Steel Industry Updates
U.S. STEEL WILL END STEEL PRODUCTION AT ITS GRANITE CITY MILL and use the plant to produce pig iron. Pig iron is ore reduced to molten iron in a coal-heated blast furnace and mixed with scrap and melted into new steel in electric furnaces. The stainless steel market saw the first major price decline since 2020 as the falling nickel price lowered the surcharge. The June surcharge for grade 304 flat-rolled coil dropped about $0.18/lb as LME nickel fell from $15.12/lb in the April calculation period to $13.50/lb in May.
Metals & Commodities
PRICES FOR ALUMINUM INGOT ON THE LME FELL BELOW $2,500/TONNE IN JUNE compared to $4,000 in early March, while the Midwest premium has declined to an average of 33 cents/lb from 40 cents in early May. Iron ore prices slumped 8% on June 19 to a six-month low of $111.35/tonne, following reports of steel mills in China cutting production.

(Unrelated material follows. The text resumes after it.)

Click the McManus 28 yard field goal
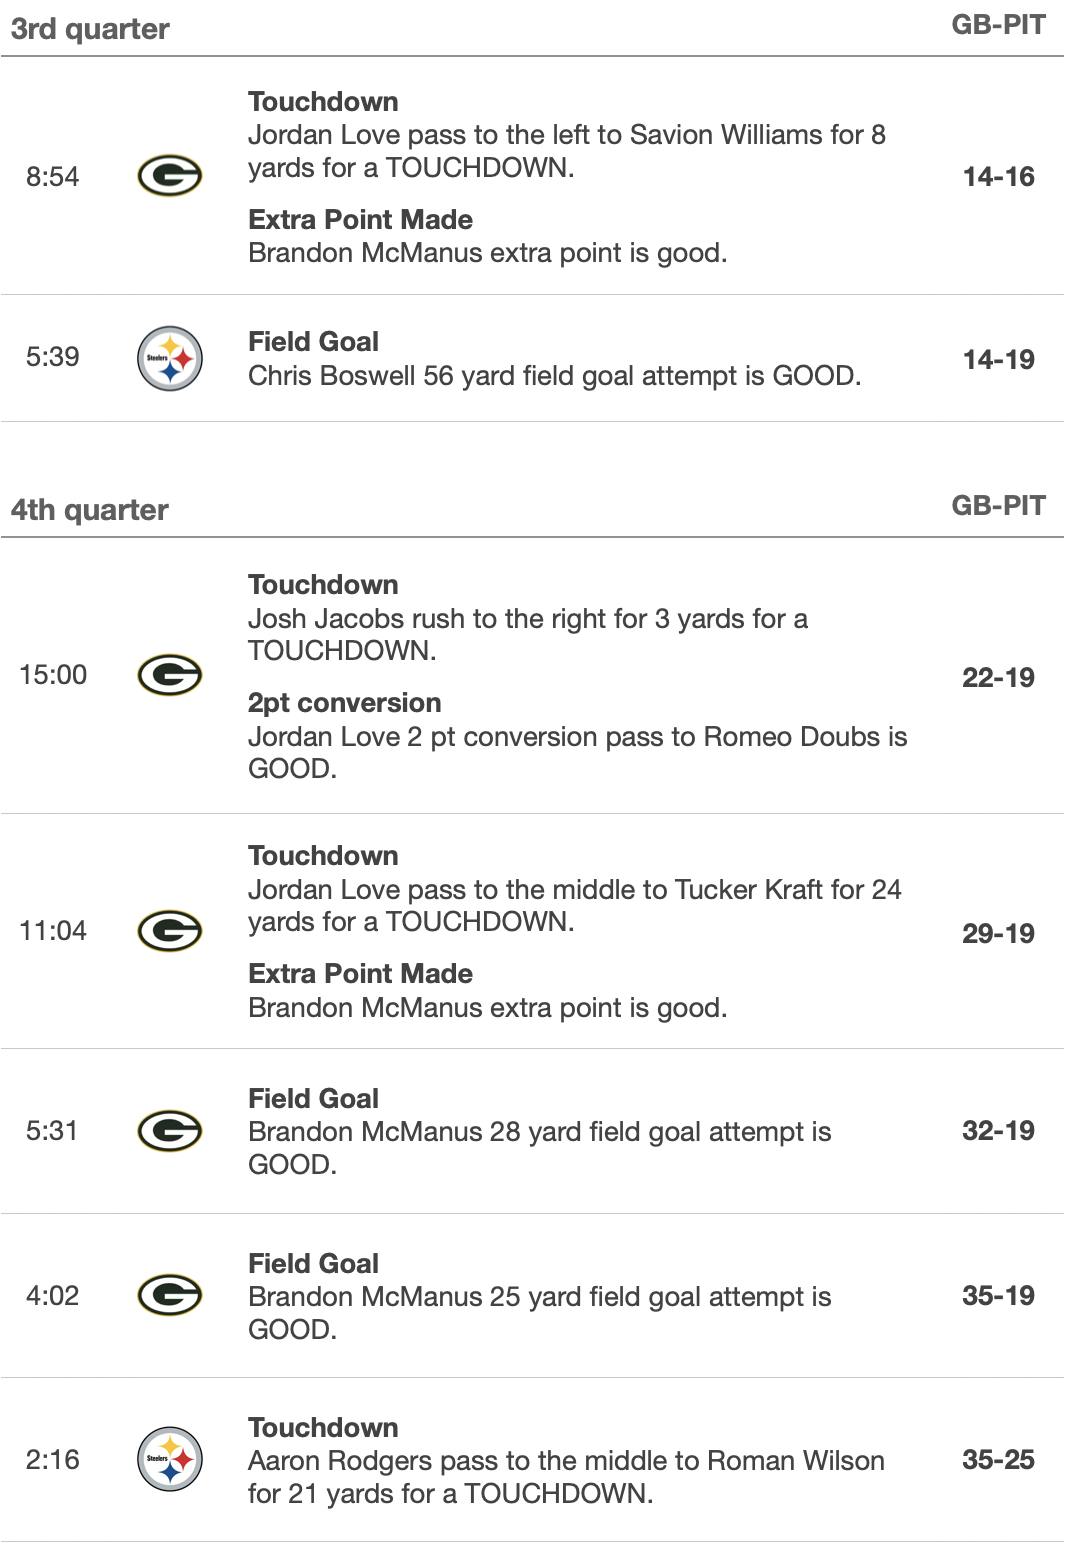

U.S. AUTO SALES SLUMPED IN THE 2ND QTR as chip shortages continued to choke car supplies and rising sticker prices put new vehicles out of reach for a wider swath of prospective buyers. GM reported a 15% drop in sales. Toyota’s sales fell 23%. General Motors, Ford, Toyota and Stellantis urged Congress to lift a cap on the $7,500 electric vehicle tax credit, citing higher costs to produce zero-emission vehicles. The CEOs of the automakers said in a joint letter that they have pledged to invest over $170 billion through 2030 to bolster EVs development, production and sale. The quality of vehicles sold in the U.S. fell to a 36-year low in 2022, as labor shortages and supply snags continued to impact automakers. Owners of battery-electric vehicles (BEV) and plug-in hybrid vehicles (PHEVs) cited more problems when compared to owners of internal combustion engine (ICE) models (per the J.D. Power report).
Energy Sector News
U.S. WHOLESALE ELECTRICITY PRICES THIS SUMMER ARE FORECAST TO SIGNIFICANTLY INCREASE YOY mainly due to surging costs of fuel for generators. The EIA expects electricity prices in the Northeast to exceed $100/MWh in June/August, an increase from $50/MWh a year ago. Russian gas volumes on the Nord Stream 1 pipeline to Germany were cut by 60%, which Moscow blamed on sanctions. Russia has access to alternative supply routes to keep customers supplied, but declined to use them.
MEDICAL DEVICE COMPANIES WILL CURB SPENDING IN THE 2ND HALF as they prepare for a potential recession amid rising inflation and as supply chain and staffing woes continue, according to RBC analysts. Pfizer and BioNTech vaccines modified to target the Omicron variant produced a significantly larger immune response than the companies’ currently available vaccine in a study.
AMAZON’S LONG-PLANNED DRONE-DELIVERY SERVICE WILL MAKE ITS U.S. DEBUT THIS YEAR. Amazon’s drone-delivery program will make its first deliveries to Lockeford, CA, about 100 miles northeast of San Francisco. United Airlines pilots tentatively agreed to a new contract that gives them 14.5% raises, increased overtime pay and other benefits, setting the standard as other major carriers negotiate deals with their aviators at a time of rebounding travel demand.